What is the pain the boy carries, and the promise that changes the fate of Kurotsuki and his dōjō?! Right now a new dream is about to unfold in the city of Edo!! A genuine Edo martial arts tale begins!!*


----------



## Kaido (May 13, 2013)

Seems interesting, what about the other newest manga from Jump?


----------



## Rica_Patin (May 13, 2013)

Kaido said:


> Seems interesting, what about the other newest manga from Jump?



Eh, one of them (Soul Catcher(s) is some manga about a kid who wants to become a Jazz musicians and it doesn't look that good and it isn't that good from what I've heard so I'm assuming it's going to be a very early cancellation.  And the other is a Baseball manga.


----------



## Rica_Patin (May 15, 2013)

Virys said:


> *Jump Issue #25 TOC*
> *Mutou Black (Cover, Lead CP, New Series)*
> 1.One Piece
> 2.Assassination Classroom
> ...



Thats the ToC page for Mutou Blacks first chapter. Isn't it pretty rare for Jump to get a brand new series the very top slot? Hopefully that means it's good. Excited for the scan to get released.


----------



## Melodie (May 15, 2013)

Designs reminds me of  Nurarihyon no Mago. I don't know why.


----------



## B Rabbit (May 15, 2013)

When it is scaned. I'll read.


----------



## Null (May 15, 2013)

Looks interesting, will read when scanned


----------



## The Wanderer (May 15, 2013)

Duwang, ALL new series have a Lead CP for their first chapter. It's just standard protocol. No more. No less.


----------



## Rica_Patin (May 15, 2013)

The Wanderer said:


> Duwang, ALL new series have a Lead CP for their first chapter. It's just standard protocol. No more. No less.



Ah, sorry then. I usually don't pay much attention to new series right from the beginning unless I'm really interested in them so I guess I just hadn't noticed before then. 

I don't know why I'm so excited for this series though, I mean I don't know much about it and the mangaka hasn't done anything else. Hopefully I don't get that let down if the series ends up being terrible.


----------



## The Wanderer (May 15, 2013)

No worries. 

About your feelings about Mutou Black ... If I were you I'd check on ToC threads here and on other communities with faster sources on regularly. That way you'll get to know how it's faring and brace yourself for the worst should this see the axe or read in peace knowing that it's here to stay for a good while.
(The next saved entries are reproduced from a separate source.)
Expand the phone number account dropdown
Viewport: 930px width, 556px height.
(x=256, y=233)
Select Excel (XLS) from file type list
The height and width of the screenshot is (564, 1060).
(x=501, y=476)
It'll also save you from making some naive claims and/or questions in the future (Like how some thought Hungry Joker actually was doing well and were surprised to see it cancelled, when anyone following the ToC could tell it bombed badly from the moment it was first ranked. Hell, the Jump editors even had it on a better ToC rank at one point to give it a hand and salvage it, to no avail)


----------



## Rica_Patin (May 15, 2013)

The Wanderer said:


> No worries.
> 
> About your feelings about Mutou Black ... If I were you I'd check on ToC threads here and on other communities with faster sources on regularly. That way you'll get to know how it's faring and brace yourself for the worst should this see the axe or read in peace knowing that it's here to stay for a good while. It'll also save you from making some naive claims and/or questions in the future (Like how some thought Hungry Joker actually was doing well and were surprised to see it cancelled, when anyone following the ToC could tell it bombed badly from the moment it was first ranked. Hell, the Jump editors even had it on a better ToC rank at one point to give it a hand and salvage it, to no avail)



Oh, I follow the ToC threads very very closely on Mangahelpers. I just tend to not pay attention to where series are on the ToC until they begin getting ranked. And I'm shocked that anybody would have thought Hungry Joker was doing well, I mean all they had to do was look at how god-awful the series was to see that it would be trashed in the rankings.


----------



## The Wanderer (May 15, 2013)

Duwang_Speedowagon said:


> Oh, I follow the ToC threads very very closely on Mangahelpers. I just tend to not pay attention to where series are on the ToC until they begin getting ranked. And I'm shocked that anybody would have thought Hungry Joker was doing well, I mean all they had to do was look at how god-awful the series was to see that it would be trashed in the rankings.



You too ? Then you're all set from the start. Good 

Hope this manga and the other newcomers do well. With only Shokugeki no Souma being the newest regular since Assassination Classroom, Jump needs more fresh blood.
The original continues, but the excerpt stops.